Is There Something Wrong With These People?

Photo by OCW staffFourteen janitors walked off their jobs on Sept. 6 at Chapman University, taking part in a one-day strike capped by a rally that drew roughly 100 people, including several faculty members from the private institution in Orange.

Many demonstrators held signs stating “Pacific Is Unfair,” a reference to Pacific Building Care, the cleaning contractor that employs the janitors. Since May, Local 1877 of the Service Employees International Union (SEIU) has been trying to organize Chapman's janitors into a union. SEIU is also organizing several other Orange County locations serviced by Pacific Building Care, including an Edwards Theater in Irvine and the Santa Ana headquarters of health-care company PacifiCare. But so far, Chapman has been the main focus of SEIU's organizing campaign.

The union's first protest at Chapman occurred in May, when a janitor was briefly suspended, allegedly in retaliation for his pro-union activities. After the union enlisted the support of several university faculty members and staged an hour-long demonstration the janitor got his job back.

A day before last week's protest, Karl Reitz, chairman of Chapman's sociology department, said he and several other faculty members held another meeting with Chapman administrators in an unsuccessful attempt to get the university to help bring Pacific Building Care to the negotiating table. (On Sept. 9, Chapman's convocation day, Reitz and math professor Luis Ortiz-Franco convinced about 30 fellow faculty members to wear purple armbands on their academic robes in a show of solidarity for the janitors.)
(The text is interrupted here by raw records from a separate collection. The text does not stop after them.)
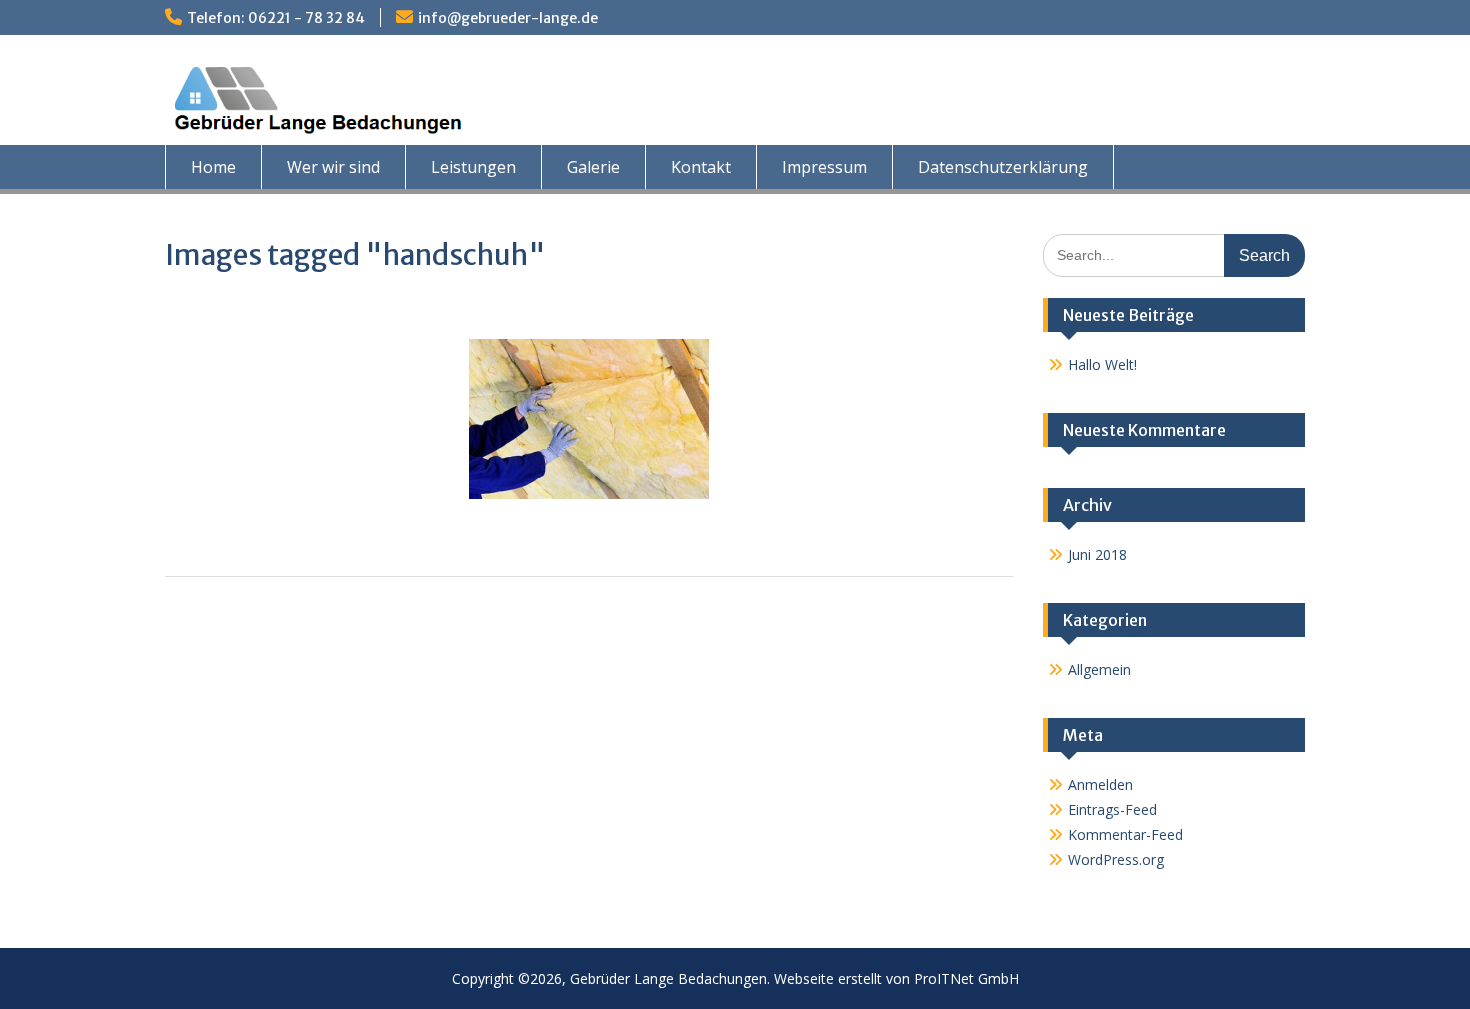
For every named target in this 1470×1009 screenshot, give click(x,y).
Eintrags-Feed (1112, 809)
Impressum (824, 167)
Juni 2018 (1097, 554)
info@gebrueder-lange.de (508, 18)
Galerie (593, 167)
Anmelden (1100, 784)
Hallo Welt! (1102, 364)
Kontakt (701, 167)
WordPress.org (1116, 859)
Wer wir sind (333, 167)
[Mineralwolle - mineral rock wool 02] (589, 419)
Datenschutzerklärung (1003, 167)
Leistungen (473, 167)
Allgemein (1099, 669)
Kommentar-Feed (1125, 834)
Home (213, 167)
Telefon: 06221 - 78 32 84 (276, 18)
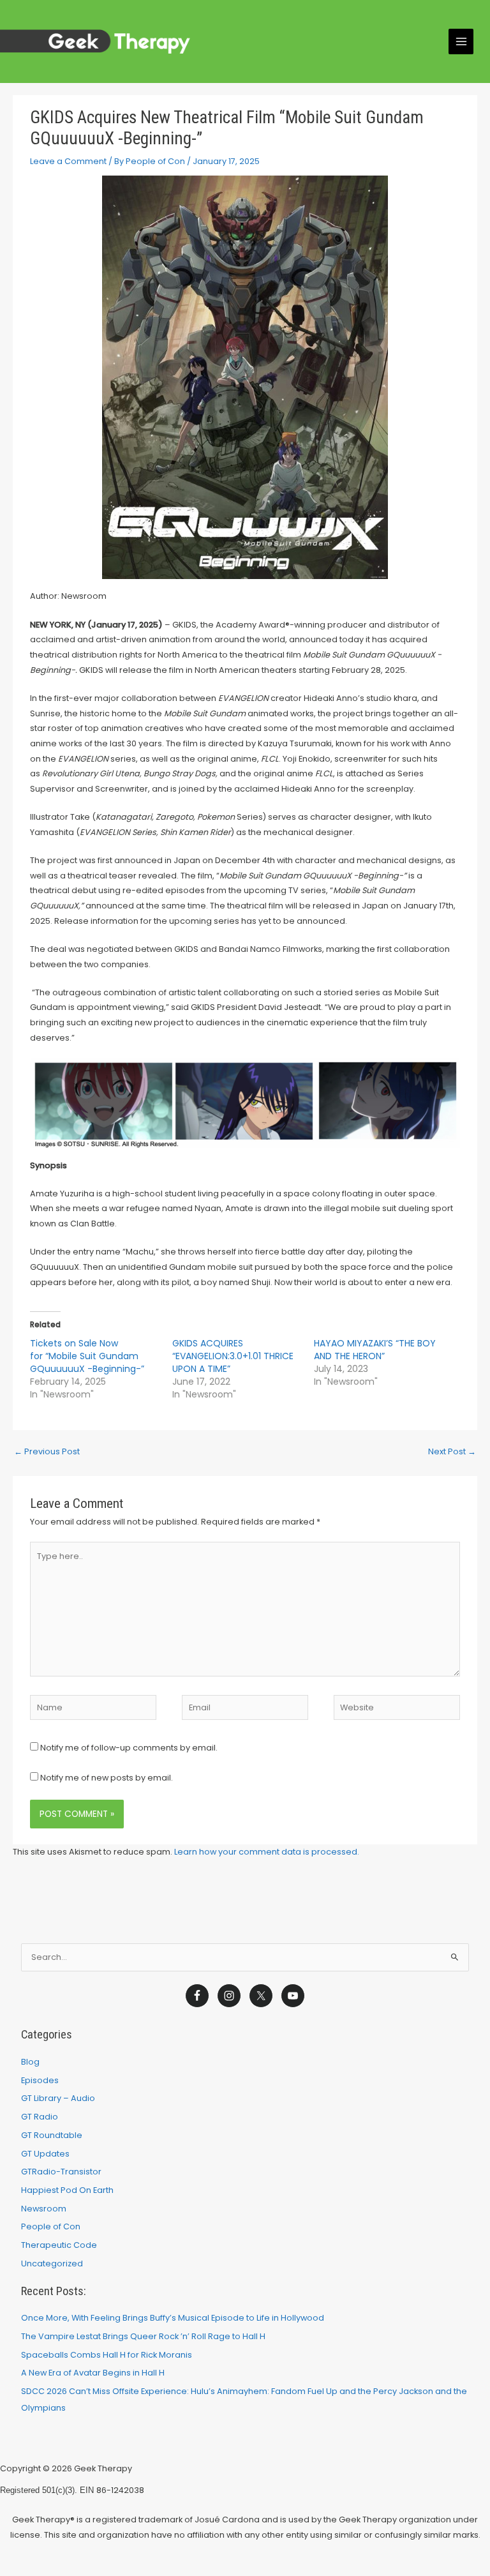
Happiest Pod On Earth (67, 2190)
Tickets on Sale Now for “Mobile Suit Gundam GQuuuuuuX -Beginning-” (88, 1356)
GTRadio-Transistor (61, 2171)
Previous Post (47, 1451)
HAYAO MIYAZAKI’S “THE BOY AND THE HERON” (375, 1349)
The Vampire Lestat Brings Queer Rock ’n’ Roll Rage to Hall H (143, 2336)
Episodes (40, 2080)
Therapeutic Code (59, 2245)
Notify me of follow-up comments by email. (129, 1747)
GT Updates (45, 2153)
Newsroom (43, 2208)
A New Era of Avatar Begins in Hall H (93, 2372)
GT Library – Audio (58, 2098)
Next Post (452, 1451)
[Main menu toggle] (461, 41)
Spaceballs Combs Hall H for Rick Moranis (106, 2354)
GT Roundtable (51, 2135)
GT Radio (39, 2116)
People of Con (50, 2226)
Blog (30, 2061)
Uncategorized (52, 2263)
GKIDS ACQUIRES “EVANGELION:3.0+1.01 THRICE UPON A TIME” (232, 1356)
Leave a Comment (68, 161)
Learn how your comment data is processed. (266, 1851)
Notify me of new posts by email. (106, 1777)
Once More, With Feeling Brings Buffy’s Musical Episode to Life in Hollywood (172, 2317)
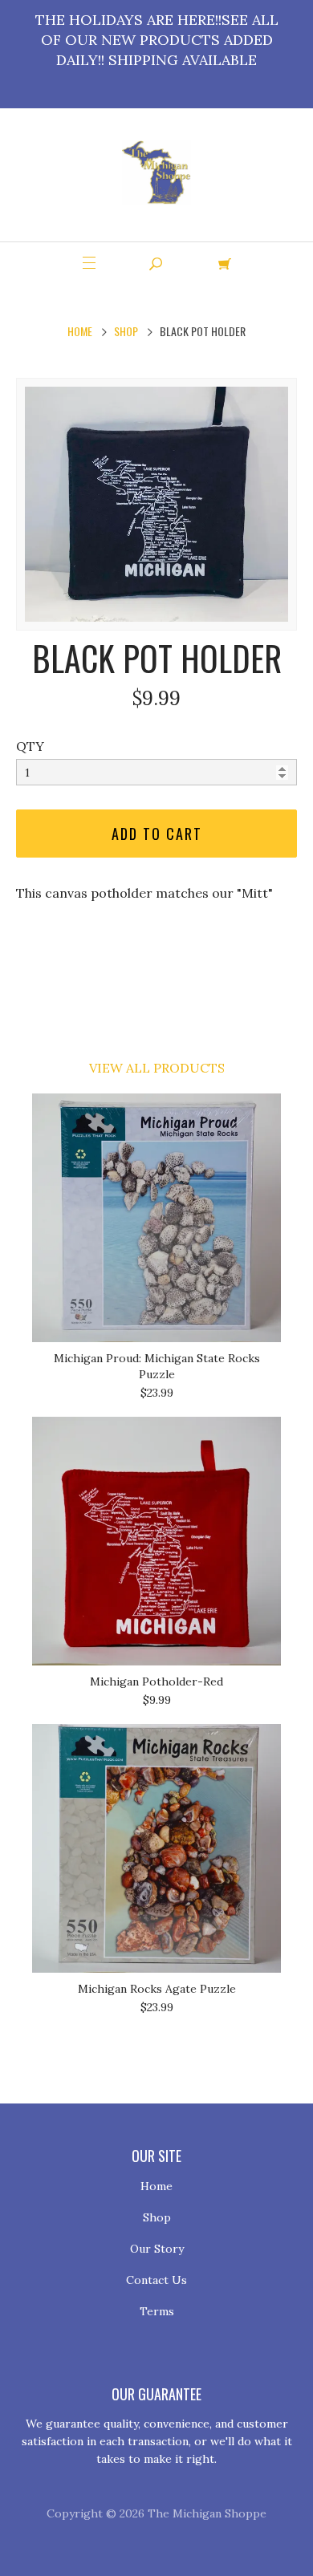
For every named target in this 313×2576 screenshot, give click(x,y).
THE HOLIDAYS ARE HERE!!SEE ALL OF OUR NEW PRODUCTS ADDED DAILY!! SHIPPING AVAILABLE (156, 39)
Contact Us (156, 2280)
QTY (30, 746)
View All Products (157, 1068)
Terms (157, 2311)
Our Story (157, 2248)
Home (79, 331)
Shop (126, 331)
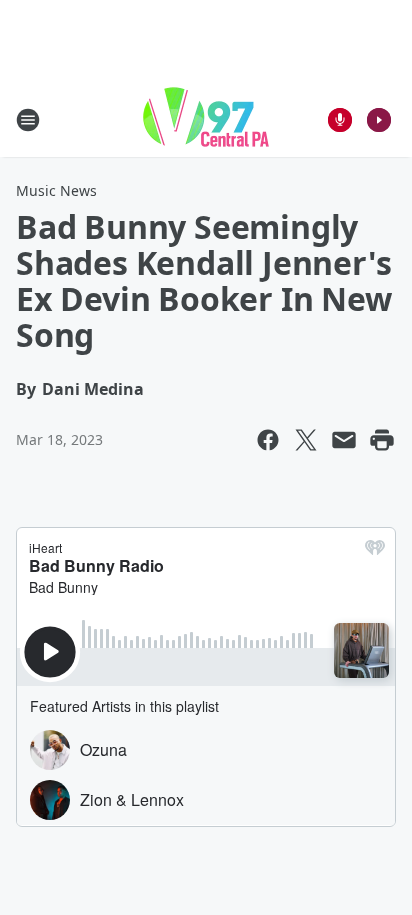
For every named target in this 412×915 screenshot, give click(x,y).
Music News (56, 190)
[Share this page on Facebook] (268, 440)
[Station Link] (206, 119)
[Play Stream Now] (379, 120)
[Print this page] (382, 440)
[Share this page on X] (306, 440)
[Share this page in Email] (344, 440)
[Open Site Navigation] (28, 120)
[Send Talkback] (340, 120)
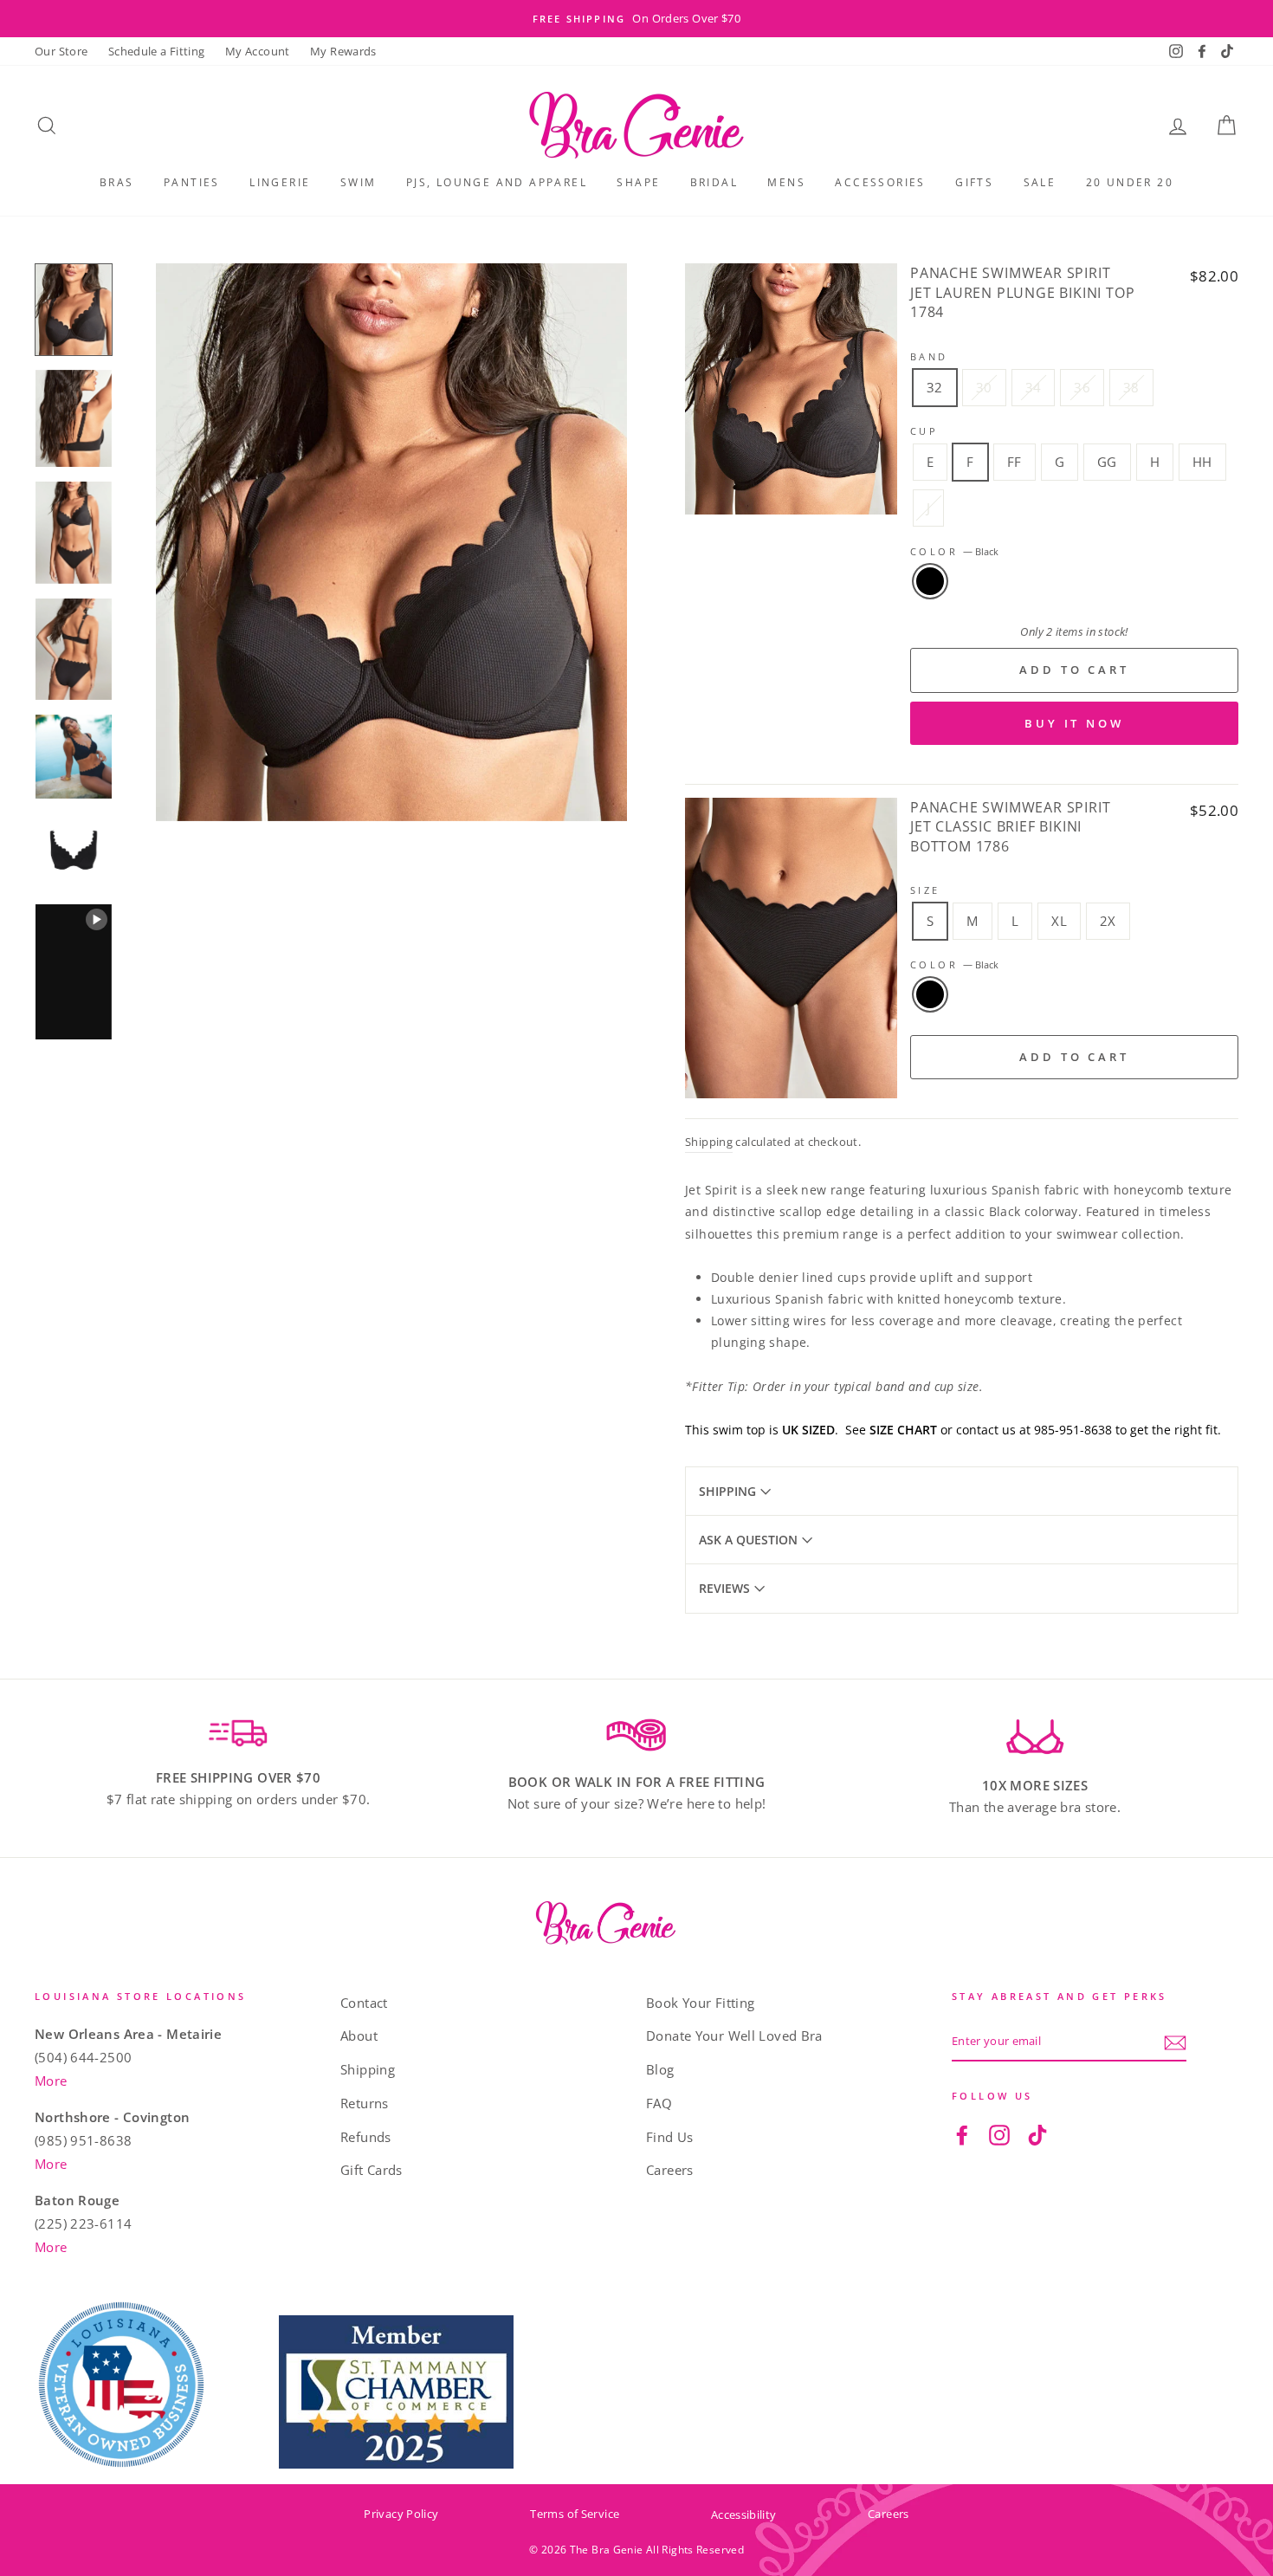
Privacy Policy (401, 2513)
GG (1107, 461)
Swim (358, 182)
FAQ (659, 2103)
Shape (638, 182)
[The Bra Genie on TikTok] (1037, 2134)
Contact (364, 2002)
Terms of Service (574, 2513)
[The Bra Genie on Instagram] (999, 2134)
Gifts (974, 182)
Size (925, 889)
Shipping (709, 1141)
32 (935, 387)
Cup (924, 430)
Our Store (61, 51)
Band (929, 356)
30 (984, 387)
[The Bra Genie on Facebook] (962, 2134)
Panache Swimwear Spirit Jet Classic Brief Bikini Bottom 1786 (1010, 827)
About (359, 2035)
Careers (670, 2169)
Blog (660, 2069)
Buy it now (1074, 723)
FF (1014, 461)
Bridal (714, 182)
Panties (192, 182)
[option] (636, 19)
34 (1033, 387)
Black (930, 581)
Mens (786, 182)
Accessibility (743, 2514)
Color (954, 551)
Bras (117, 182)
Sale (1040, 182)
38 (1131, 387)
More (51, 2080)
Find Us (670, 2137)
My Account (257, 51)
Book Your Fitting (700, 2002)
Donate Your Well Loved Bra (734, 2035)
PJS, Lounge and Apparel (496, 182)
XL (1059, 920)
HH (1202, 461)
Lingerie (279, 182)
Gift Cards (371, 2169)
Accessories (880, 182)
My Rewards (343, 51)
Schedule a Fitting (156, 51)
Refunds (365, 2137)
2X (1108, 920)
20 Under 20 (1129, 182)
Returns (364, 2103)
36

“One of Chapman's first principles is to work toward a more just world,” Reitz said. “These janitors only earn $15,000 per year, which means they have to depend on the public for their housing and food. That doesn't meet any standard of justice. These people work full time, and in Orange County, you can't survive on $15,000 per year. Why should the public be subsidizing Chapman University workers with food stamps, health care and subsidized housing?”

All 14 janitors who walked off their jobs were at the protest. The remaining demonstrators were mostly janitors from elsewhere in Orange County who were successfully organized by SEIU two years ago, when the union won several thousand new members during a campaign that lasted just six months. Because the demonstration at Chapman occurred during lunchtime on a Friday afternoon, most of the university's students were busy trying to get off-campus.

Shortly before the protest ended, a pair of students walking past the demonstration seemed to sum up the apathy that continues to characterize Chapman's student body, at least when it comes to the organizing rights of the janitors who clean their classrooms.

“Is there something wrong with these people?” one of them asked, looking at her friend.

“I don't know what the hell's going on,” he replied.